In the world of ultra-luxury motoring, some discerning buyers might find a V12 too common. For those, Bentley sells you 12 cylinders in another configuration. The Bentley W12 has been a staple for the brand, providing incredibly smooth power delivery and a lovely warbling soundtrack that isn't too obnoxious. It's currently found across a broad array of models, but our favorite uses of this powertrain are in the Bentley Continental GT Speed and the Flying Spur.
Like many other large displacement engines, the W12 is not long for this world, and the Bentley Batur is expected to be the final new vehicle to feature it. Bentley is investing in hybridization and will eventually become an electric brand.
For almost the entire automotive world, 12 cylinders is the limit. But Bugatti isn't like the rest of the automotive world, and Bugatti is a brand that enjoys breaking limits and setting new standards. That's why when the company was revived by Volkswagen, it developed a W16 engine displacing 8.0 liters and equipped with four turbochargers. Throughout the last two decades, it's ranged in power from 987 bhp in the Veyron to nearly 1,850 in the Bugatti Bolide concept.
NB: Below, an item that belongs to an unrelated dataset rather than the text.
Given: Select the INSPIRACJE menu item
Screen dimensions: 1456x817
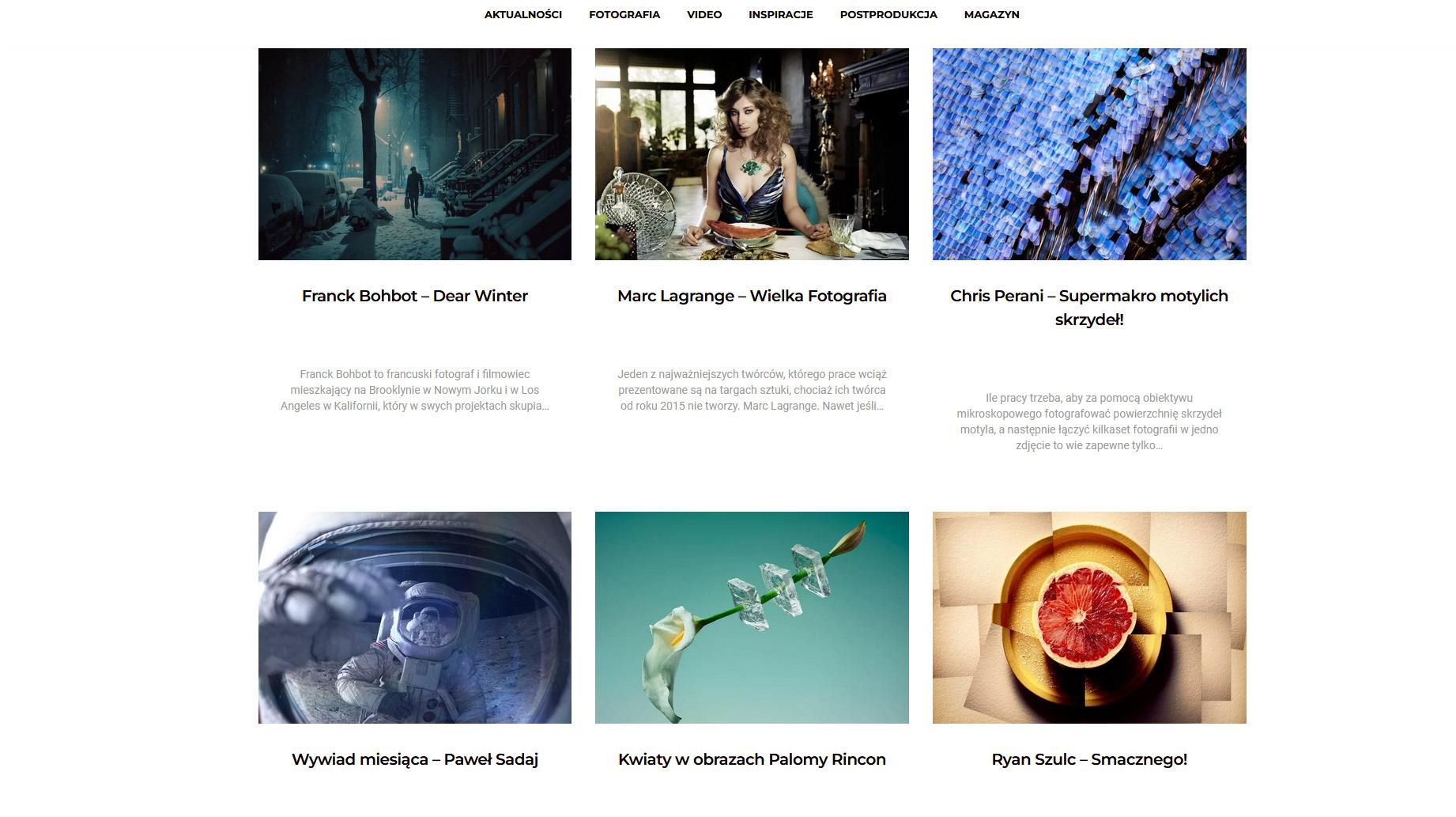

Serving two core models and countless special variants along the way, the Bugatti W16 is truly incomparable. That's perhaps what makes its imminent demise so much sadder. Revealed last year, the Bugatti W16 Mistral will be the final model to make use of it, before Bugatti introduces a new, but equally unique, hybrid engine configuration for the Chiron's successor. Our money is on Bugatti adopting the W12.
Mazda sneaks onto this list through a loophole. But since it's our list, we'll make the rules. Mazda no longer produces a car where a Wankel rotary engine actually drives the wheels - not since the RX-8 went out of production a decade ago - but last month, it unveiled a variant of the Mazda MX-30 with a rotary range extender, making the electric crossover a plug-in hybrid with 400 miles of range. The rotary engine in question is an entirely new motor called the 8C. It's a single-rotor with direct injection and a displacement of just 0.83 liters producing 74 horses at 4,700 rpm.
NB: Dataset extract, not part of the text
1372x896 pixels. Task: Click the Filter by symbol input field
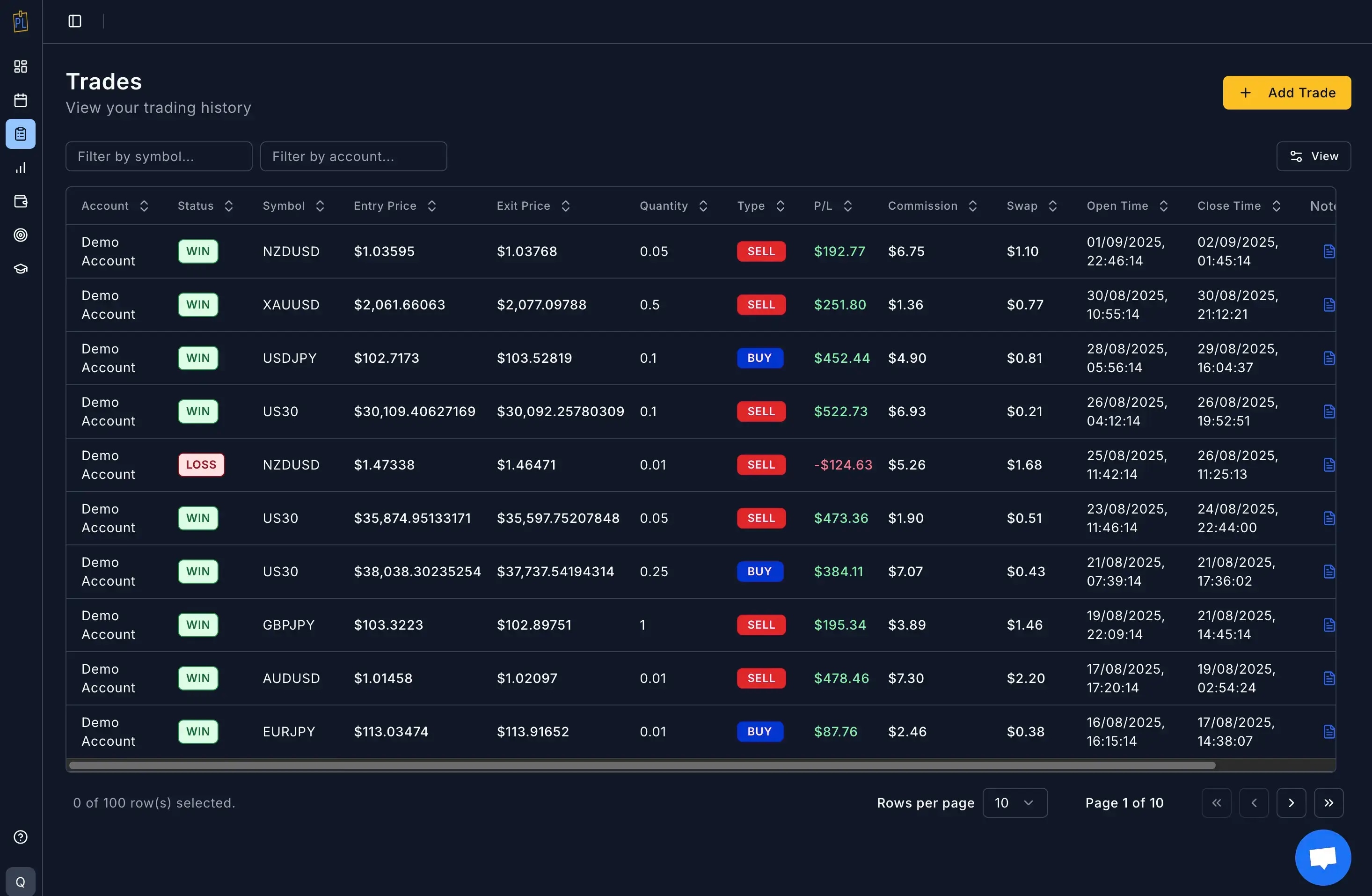click(159, 156)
Mazda bosses still dream of building a new rotary-powered sports car, and patent filings even suggested one was in the works, but for fans of the spinning Dorito, the MX-30 e-Skyactiv R-EV is as good as it gets for now.
Two-cylinder motors are pretty common in motorcycles, but in cars, they're remarkably rare. So rare, in fact, that only Fiat still builds this configuration. It was once used across multiple brands, including the Alfa Romeo MiTo, but now, you'll only find the tiny twofer in cars like the Fiat 500 and Fiat Panda, and not even on US shores. Fiat calls it the TwinAir engine, and it's available in either 1.0-liter naturally aspirated guise (59 hp/65 lb-ft) or as a 0.9-liter turbocharged engine pumping out 103.5 hp and 107 lb-ft.
As the Fiat 500 becomes electric, and returns to American shores in EV form, this engine will likely die, too, but anyone who's had the opportunity to drive it will remember its off-beat thrum.
I can't believe I missed this one off the list originally, but I was under the impression Subaru still sold such a mill. However, since Subaru ended production of its own flat six in 2019, Porsche is technically the only OEM to still produce this configuration. The argument could be made that RUF and other boutique automakers also manufacture it, nullifying it from the list, but we'll give the benefit of the doubt to Porsche on this one.
The Porsche flat six is iconic, and still finds use in both the 718 and 911 model lines. Whereas most variants are turbocharged, Porsche's most iconic sixers are the naturally aspirated, high-revving variety as found in the 911 GT3 RS. In its most recent iteration, this 4.0-liter flat-six revs past 9,000 rpm and generates 518 glorious horsepower.